The term 'Tudor literature' is increasingly being used to denote a new period, but it has not yet become certain when this period begins or ends. This chapter argues that there are two ways of interpreting the term: a 'long' Tudor period, which tracks the royal fortunes of the house of Tudor from 1485 to 1603; and a 'short' period, from roughly 1530 to 1580, which might be designated 'mid-Tudor literature'. This central period witnessed the catastrophic termination of medieval literature as a result of the Henrician Reformation and its immediate aftermath in the tumultuous decades of the mid-sixteenth century.
Periodization is a practical necessity as an aid to reading and study, but the forms of periodization that we have become accustomed to need to be constantly challenged so that they do not become part of the history to which they refer.
(Derek Pearsall) (1)
The modern history of Tudor literature begins (it might be argued) in 1987, with John Pitcher's essay on 'Tudor Literature, 1485-1603' for The Oxford Illustrated History of English Literature. (2) This is not an essay that many people seem to have read, but I think it is the first time that this particular formulation was used in the title of an essay devoted to what is evidently meant to be understood as a literary period. It may surprise some readers to learn that the phrase 'Tudor literature' has been used relatively rarely in the titles of essays and books; I count about a dozen in the electronic archives of the MLA. It is not, then, to use the language of the modern corporate academy, a 'brand'.

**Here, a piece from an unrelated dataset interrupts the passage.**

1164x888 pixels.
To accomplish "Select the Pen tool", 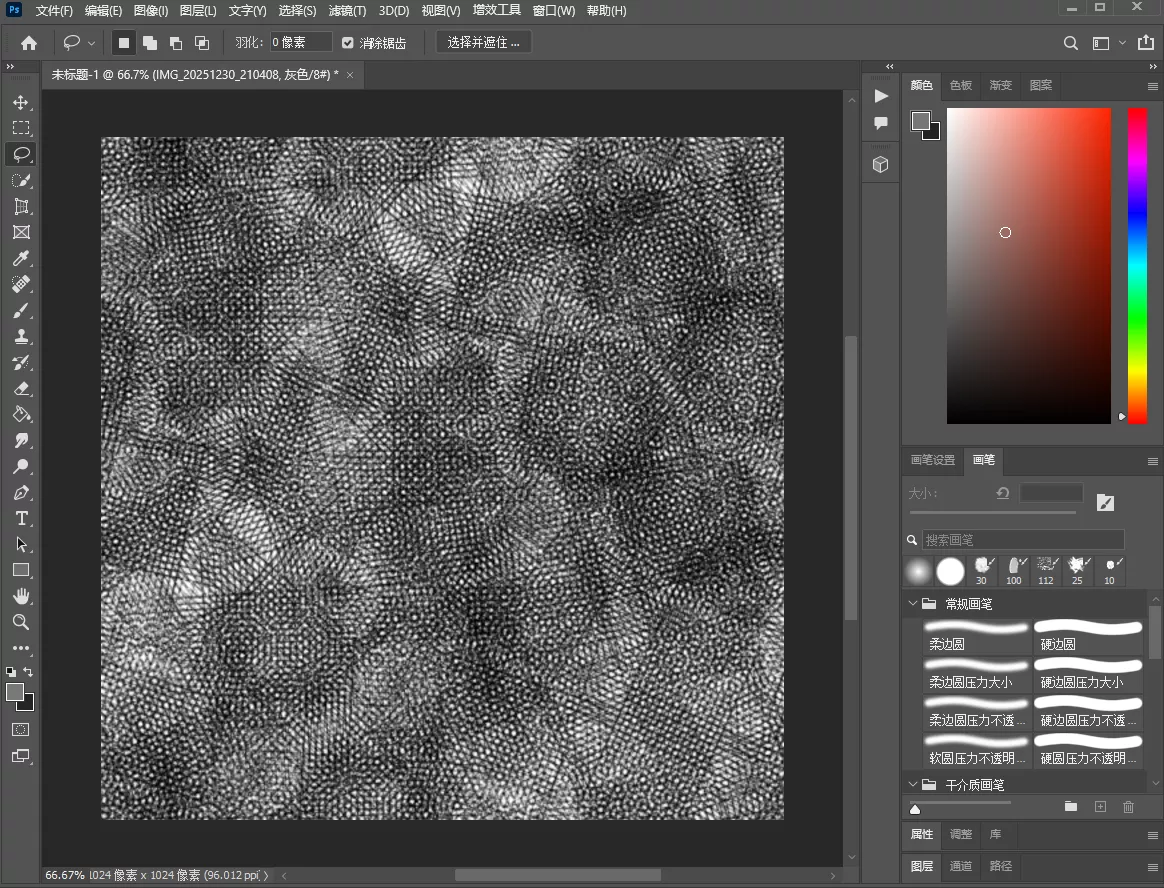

It may seem vulgar to use such a term in the context of the sequence of scholarly and critical essays on Tudor literature that make up the present volume; but the charge may be countered by the observation that this collection has a particular importance in bringing the term 'Tudor literature' to a much wider readership than the only other such volume with that phrase in its title: The Anatomy of Tudor Literature (2001). (3) This was a set of seventeen essays representing the proceedings of the First International Conference of the Tudor Symposium in 1998, and it was aimed--and marketed--at a readership of early modernists. But the present volume has its place in a distinguished series that takes the whole of English studies as its remit, and the title Tudor Literature will stand on the shelf between volumes devoted to Science Fiction and Literature and Religion. As such, it is an important advance in 'establishing the brand', or, to use a more polite expression, in making other scholars and students of English literature--and the bodies that fund them--aware that there is indeed such a thing as 'Tudor literature'.
By the time this collection of essays is ready to read, two other volumes with the phrase 'Tudor literature' proudly emblazoned in their titles will be in press: The Blackwell Companion to Tudor Literature, 1485-1603, under the editorship of Kent Cartwright; and The Oxford Handbook of Tudor Literature, 1485-1603, edited by Cathy Shrank and myself. So by 2010 there should be no doubt that Tudor literature will have 'arrived'. If we compare these titles to that of the earlier but equivalent volume in the Cambridge Companion series, we will note a marked difference. Arthur F. Kinney edited a collection of essays on what this volume calls 'Tudor Literature' as The Cambridge Companion to English Literature, 1500-1600. (4) That was in 2000; but it may be that we are now witnessing the early stages of a paradigm shift in the way we conceive of this period (if such it is) of English literature.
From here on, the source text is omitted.